Provide file streams instead of metadata to resolvers #13

jaydenseric · 2017-08-25T01:19:43Z

I will flesh out this description out in time. There are lots of little conversations about this hidden around.

Ideal scenario

A new user fills in a registration form. Fields submitted include username (String), password (String) avatar (File), and banner (File). The files are 4 MB each.

The non-file fields can be validated in the resolver as soon as the request comes in to the server, while the uploads asynchronously stream in. It turns out the username is already taken, so a validation error is thrown and the request is aborted. The user gets immediate feedback without having to wait for the whole upload to complete, and the server is not unnecessary burdened.

Because the files are streams in the resolver, they can be individually forwarded into cloud storage, skipping temporary storage on the API server's memory or filesystem. This allows the first avatar file to begin uploading to cloud storage while the second second banner file is still being received by the API. Because the files are not stored on the API server, data security compliance is simpler.

Thoughts

With this setup, a developer could even use different methods to store each file from a single request.

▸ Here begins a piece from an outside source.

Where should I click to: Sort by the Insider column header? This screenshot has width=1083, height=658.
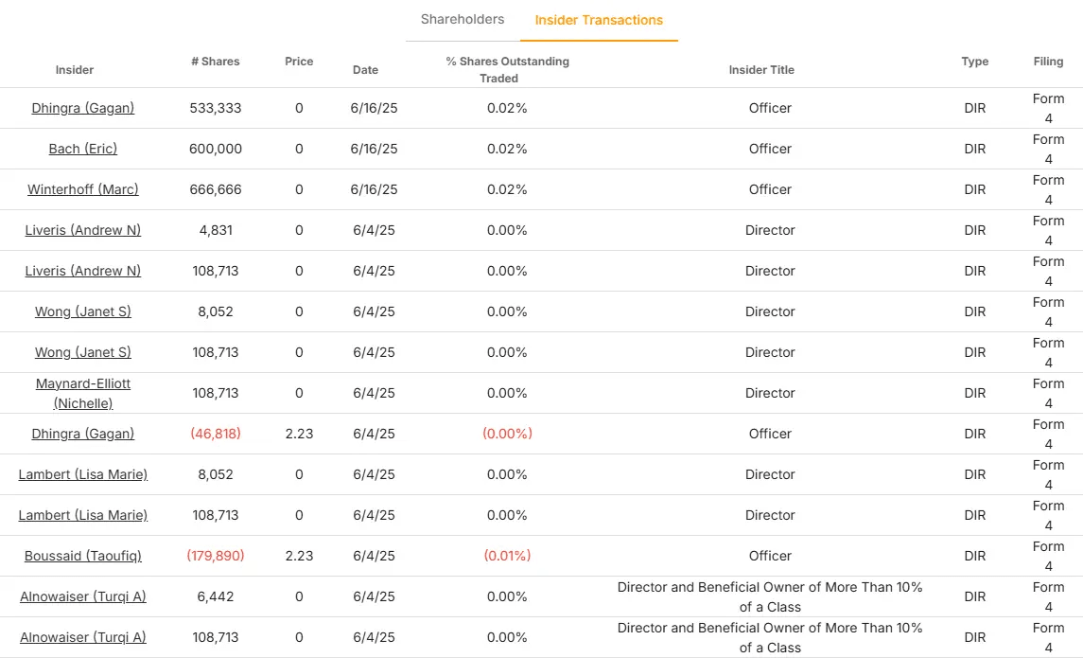click(x=75, y=70)
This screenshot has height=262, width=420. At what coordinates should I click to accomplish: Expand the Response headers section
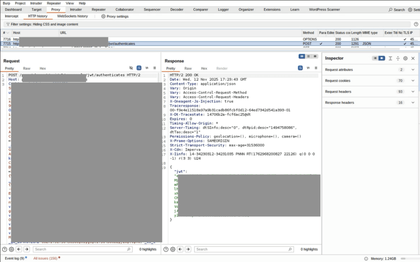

I think it is best to just substitute files for file streams in the resolvers; no more metadata. The API is less opinionated, easier to implement and less complicated to document. Users can extract whatever metadata is useful to the them from the streams.

To prevent file uploads from blocking the resolvers (as they do currently with formidable) we will probably need to provide a new files field in the multipart form sent from the client. This will contain a JSON array of all the file object paths, i.e. ["0.variables.avatar", "0.variables.banner"]. It, along with the existing operations fields should be the very first fields in the multipart form, will all the files following. This will allow us to build an operations object with placeholder file streams to then pass into the GraphQL server and the resolvers. The form can then continue streaming up in parallel to the resolvers running; each file that gets parsed can be streamed into the relevant placeholder stream constructed earlier.

I suspect that to engineer the new system we might have to write a custom multipart form parser, because we need to create streams before the file fields are parsed and options like formidable only create streams as they are encountered. We might also be better off writing the new functionality directly into the GraphQL server middlewares.

Also, I think when we move to streams we should start using a new word like "blob" instead of "file", because people will be able to use any sort of binary data that can't JSON encode in their variables. Relevant: jaydenseric/extract-files#2.

The text was updated successfully, but these errors were encountered:

jaydenseric · 2017-08-25T01:34:50Z

This issue would go away.

du5rte · 2017-08-26T19:10:29Z

After looking deeper into multipart forms and checking top parser, I got to the same conclusion you did formidable is the way to go.

After digging into the library I found a way to skip the parsing. Formidable exposes a onPart method for user to edit.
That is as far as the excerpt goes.